Segment Start: RECORDS FOR THIS TASK

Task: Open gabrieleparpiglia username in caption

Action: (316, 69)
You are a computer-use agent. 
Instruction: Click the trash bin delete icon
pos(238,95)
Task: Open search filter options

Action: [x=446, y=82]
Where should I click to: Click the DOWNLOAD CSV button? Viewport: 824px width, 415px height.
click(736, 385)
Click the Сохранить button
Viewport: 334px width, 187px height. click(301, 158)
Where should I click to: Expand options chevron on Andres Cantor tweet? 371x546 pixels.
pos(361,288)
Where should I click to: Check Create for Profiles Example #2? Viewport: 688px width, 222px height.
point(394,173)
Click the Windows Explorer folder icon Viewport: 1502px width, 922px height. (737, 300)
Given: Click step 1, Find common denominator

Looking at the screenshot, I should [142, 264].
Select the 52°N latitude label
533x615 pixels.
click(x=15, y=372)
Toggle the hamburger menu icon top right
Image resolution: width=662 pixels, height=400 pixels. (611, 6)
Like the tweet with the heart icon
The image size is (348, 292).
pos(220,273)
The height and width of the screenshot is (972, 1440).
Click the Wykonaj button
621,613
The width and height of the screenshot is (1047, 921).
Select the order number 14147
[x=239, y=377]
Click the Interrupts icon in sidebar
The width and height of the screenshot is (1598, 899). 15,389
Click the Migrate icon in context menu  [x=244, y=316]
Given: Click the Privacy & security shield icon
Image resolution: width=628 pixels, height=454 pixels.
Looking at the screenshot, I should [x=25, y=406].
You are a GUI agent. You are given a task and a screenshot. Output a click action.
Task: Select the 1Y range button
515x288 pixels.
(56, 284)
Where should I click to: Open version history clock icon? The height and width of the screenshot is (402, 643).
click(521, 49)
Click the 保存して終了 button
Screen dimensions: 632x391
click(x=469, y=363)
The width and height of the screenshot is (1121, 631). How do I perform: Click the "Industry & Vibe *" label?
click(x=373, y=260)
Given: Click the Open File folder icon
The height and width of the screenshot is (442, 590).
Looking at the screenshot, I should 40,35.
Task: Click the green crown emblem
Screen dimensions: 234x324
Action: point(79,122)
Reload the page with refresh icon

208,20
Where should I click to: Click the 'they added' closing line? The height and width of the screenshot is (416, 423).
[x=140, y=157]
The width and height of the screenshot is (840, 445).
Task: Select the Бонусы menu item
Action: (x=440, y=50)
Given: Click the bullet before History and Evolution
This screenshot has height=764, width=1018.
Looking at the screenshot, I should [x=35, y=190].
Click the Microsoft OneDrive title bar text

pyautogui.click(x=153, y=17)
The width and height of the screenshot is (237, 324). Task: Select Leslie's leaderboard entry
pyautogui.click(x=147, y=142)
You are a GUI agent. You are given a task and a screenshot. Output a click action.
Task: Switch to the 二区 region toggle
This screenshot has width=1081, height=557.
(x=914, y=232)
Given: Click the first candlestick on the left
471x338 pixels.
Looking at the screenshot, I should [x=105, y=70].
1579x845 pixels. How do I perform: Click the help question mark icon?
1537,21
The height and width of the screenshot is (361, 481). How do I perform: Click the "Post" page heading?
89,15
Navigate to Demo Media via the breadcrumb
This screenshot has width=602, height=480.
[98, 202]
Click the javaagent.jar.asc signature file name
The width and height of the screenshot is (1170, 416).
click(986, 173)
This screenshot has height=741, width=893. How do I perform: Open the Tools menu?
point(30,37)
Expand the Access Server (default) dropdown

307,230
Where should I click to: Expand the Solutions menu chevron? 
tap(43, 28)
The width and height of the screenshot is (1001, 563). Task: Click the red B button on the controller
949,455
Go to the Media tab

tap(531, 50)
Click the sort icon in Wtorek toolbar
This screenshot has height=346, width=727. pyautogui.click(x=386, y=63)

Segment End: RECORDS FOR THIS TASK

All entries should be transcribed verbatim.

Task: Open gabrieleparpiglia username in caption

Action: (316, 69)
You are a computer-use agent. 
Instruction: Click the trash bin delete icon
pos(238,95)
Task: Open search filter options

Action: [x=446, y=82]
Where should I click to: Click the DOWNLOAD CSV button? Viewport: 824px width, 415px height.
click(736, 385)
Click the Сохранить button
Viewport: 334px width, 187px height. click(301, 158)
Where should I click to: Expand options chevron on Andres Cantor tweet? 371x546 pixels.
pos(361,288)
Where should I click to: Check Create for Profiles Example #2? Viewport: 688px width, 222px height.
point(394,173)
Click the Windows Explorer folder icon Viewport: 1502px width, 922px height. (737, 300)
Given: Click step 1, Find common denominator

Looking at the screenshot, I should [142, 264].
Select the 52°N latitude label
533x615 pixels.
click(x=15, y=372)
Toggle the hamburger menu icon top right
Image resolution: width=662 pixels, height=400 pixels. (611, 6)
Like the tweet with the heart icon
The image size is (348, 292).
pos(220,273)
The height and width of the screenshot is (972, 1440).
Click the Wykonaj button
621,613
The width and height of the screenshot is (1047, 921).
Select the order number 14147
[x=239, y=377]
Click the Interrupts icon in sidebar
The width and height of the screenshot is (1598, 899). 15,389
Click the Migrate icon in context menu  [x=244, y=316]
Given: Click the Privacy & security shield icon
Image resolution: width=628 pixels, height=454 pixels.
Looking at the screenshot, I should [x=25, y=406].
You are a GUI agent. You are given a task and a screenshot. Output a click action.
Task: Select the 1Y range button
515x288 pixels.
(56, 284)
Where should I click to: Open version history clock icon? The height and width of the screenshot is (402, 643).
click(521, 49)
Click the 保存して終了 button
Screen dimensions: 632x391
click(x=469, y=363)
The width and height of the screenshot is (1121, 631). How do I perform: Click the "Industry & Vibe *" label?
click(x=373, y=260)
Given: Click the Open File folder icon
The height and width of the screenshot is (442, 590).
Looking at the screenshot, I should 40,35.
Task: Click the green crown emblem
Screen dimensions: 234x324
Action: point(79,122)
Reload the page with refresh icon

208,20
Where should I click to: Click the 'they added' closing line? The height and width of the screenshot is (416, 423).
[x=140, y=157]
The width and height of the screenshot is (840, 445).
Task: Select the Бонусы menu item
Action: (x=440, y=50)
Given: Click the bullet before History and Evolution
This screenshot has height=764, width=1018.
Looking at the screenshot, I should [x=35, y=190].
Click the Microsoft OneDrive title bar text

pyautogui.click(x=153, y=17)
The width and height of the screenshot is (237, 324). Task: Select Leslie's leaderboard entry
pyautogui.click(x=147, y=142)
You are a GUI agent. You are given a task and a screenshot. Output a click action.
Task: Switch to the 二区 region toggle
This screenshot has width=1081, height=557.
(x=914, y=232)
Given: Click the first candlestick on the left
471x338 pixels.
Looking at the screenshot, I should [x=105, y=70].
1579x845 pixels. How do I perform: Click the help question mark icon?
1537,21
The height and width of the screenshot is (361, 481). How do I perform: Click the "Post" page heading?
89,15
Navigate to Demo Media via the breadcrumb
This screenshot has width=602, height=480.
[98, 202]
Click the javaagent.jar.asc signature file name
The width and height of the screenshot is (1170, 416).
click(986, 173)
This screenshot has height=741, width=893. How do I perform: Open the Tools menu?
point(30,37)
Expand the Access Server (default) dropdown

307,230
Where should I click to: Expand the Solutions menu chevron? 
tap(43, 28)
The width and height of the screenshot is (1001, 563). Task: Click the red B button on the controller
949,455
Go to the Media tab

tap(531, 50)
Click the sort icon in Wtorek toolbar
This screenshot has height=346, width=727. pyautogui.click(x=386, y=63)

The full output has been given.